Supplied material:
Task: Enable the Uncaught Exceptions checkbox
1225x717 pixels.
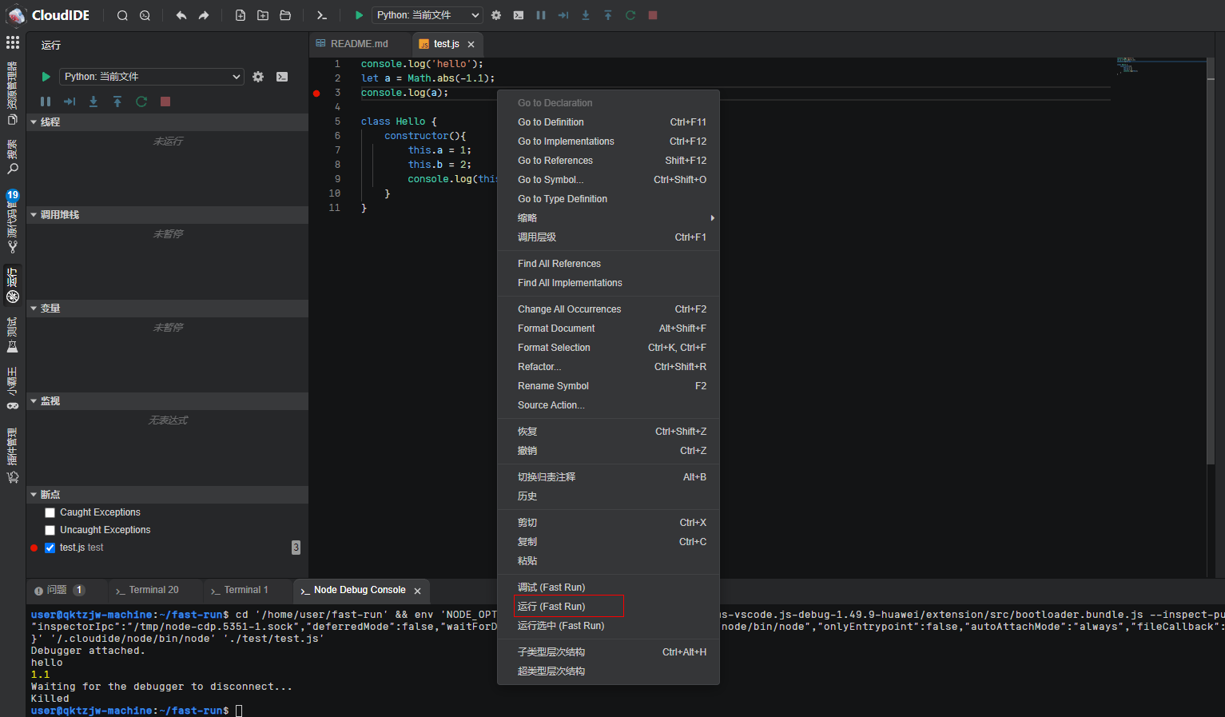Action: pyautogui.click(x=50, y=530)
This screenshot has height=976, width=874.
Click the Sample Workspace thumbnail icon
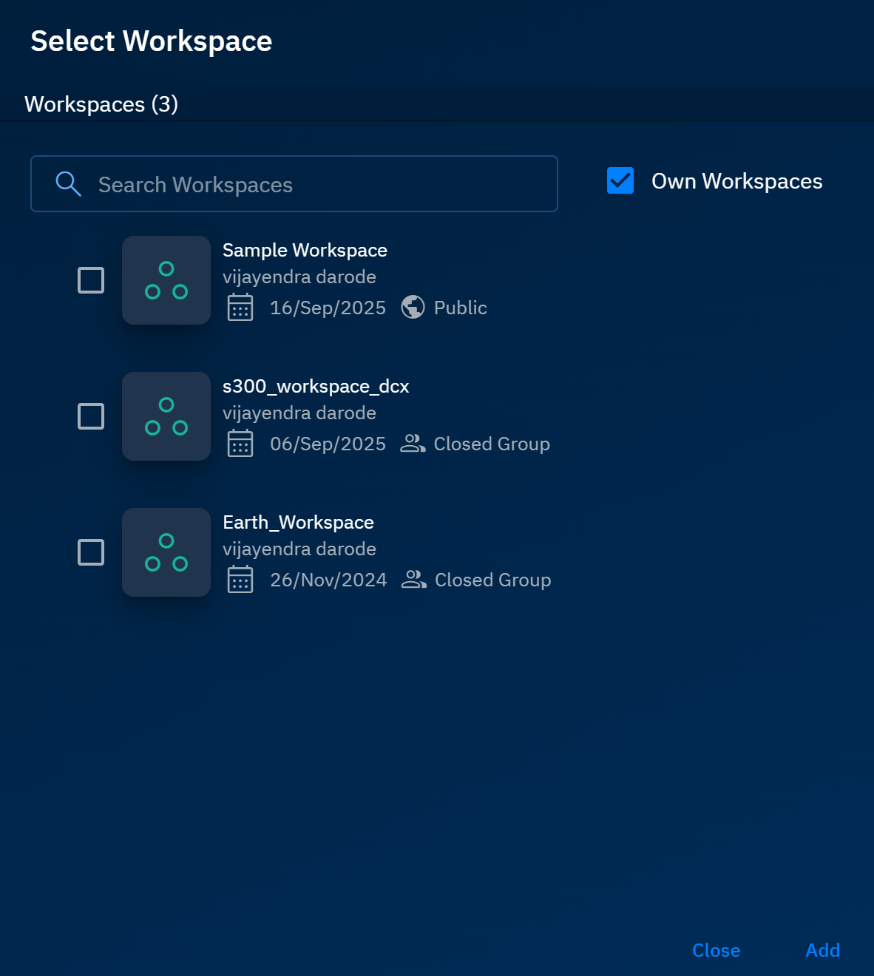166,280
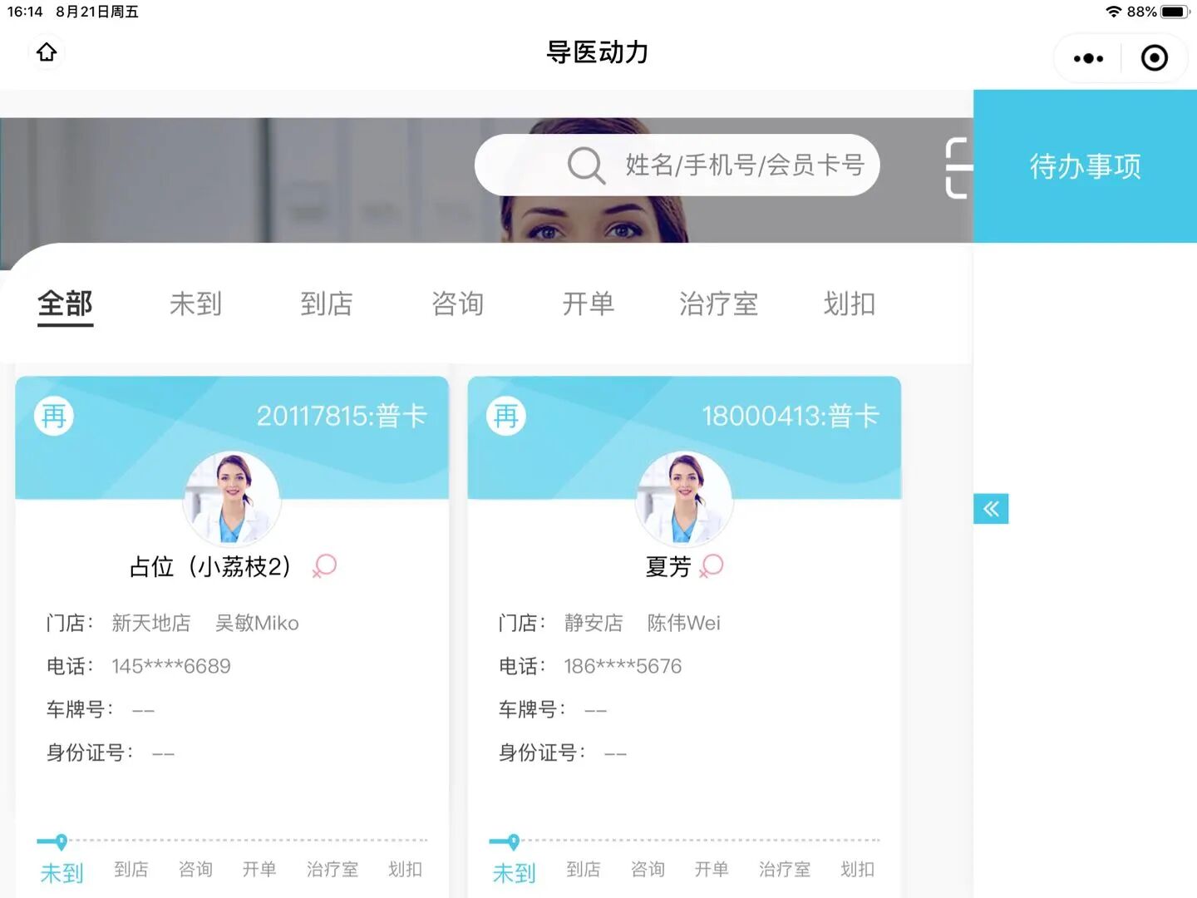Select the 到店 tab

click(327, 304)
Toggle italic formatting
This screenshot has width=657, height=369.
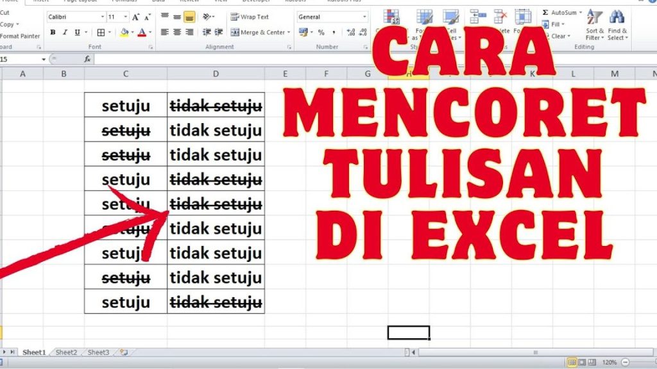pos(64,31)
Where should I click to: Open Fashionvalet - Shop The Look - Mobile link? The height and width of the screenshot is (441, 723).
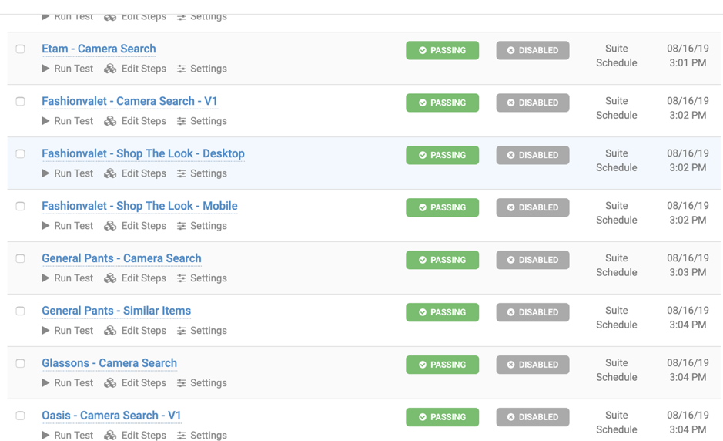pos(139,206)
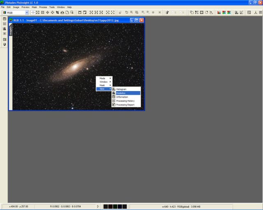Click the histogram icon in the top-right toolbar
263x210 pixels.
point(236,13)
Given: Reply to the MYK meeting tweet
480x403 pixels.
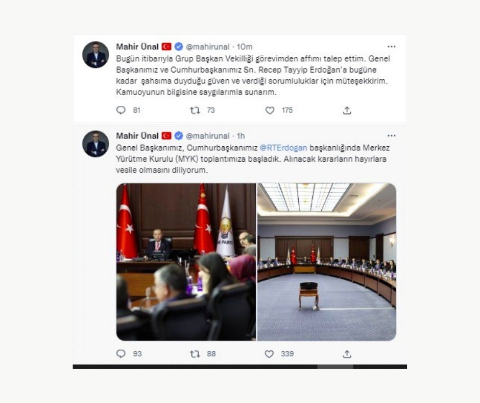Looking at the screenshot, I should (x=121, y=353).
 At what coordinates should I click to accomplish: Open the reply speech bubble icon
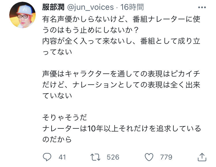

Aim of the task: Can you copy every row above word for word, leaving the pictures out of your answer?

Written solution:
Task: Enable the Uncaught Exceptions checkbox
1225x717 pixels.
Action: pyautogui.click(x=50, y=530)
This screenshot has height=976, width=874.
Click the Sample Workspace thumbnail icon
166,280
Select the 到店 tab

click(327, 304)
Toggle italic formatting
This screenshot has width=657, height=369.
pos(64,31)
Where should I click to: Open Fashionvalet - Shop The Look - Mobile link? The height and width of the screenshot is (441, 723).
pos(139,206)
Click the histogram icon in the top-right toolbar
263x210 pixels.
point(236,13)
Given: Reply to the MYK meeting tweet
480x403 pixels.
Looking at the screenshot, I should (x=121, y=353).
 At what coordinates should I click to accomplish: Open the reply speech bubble icon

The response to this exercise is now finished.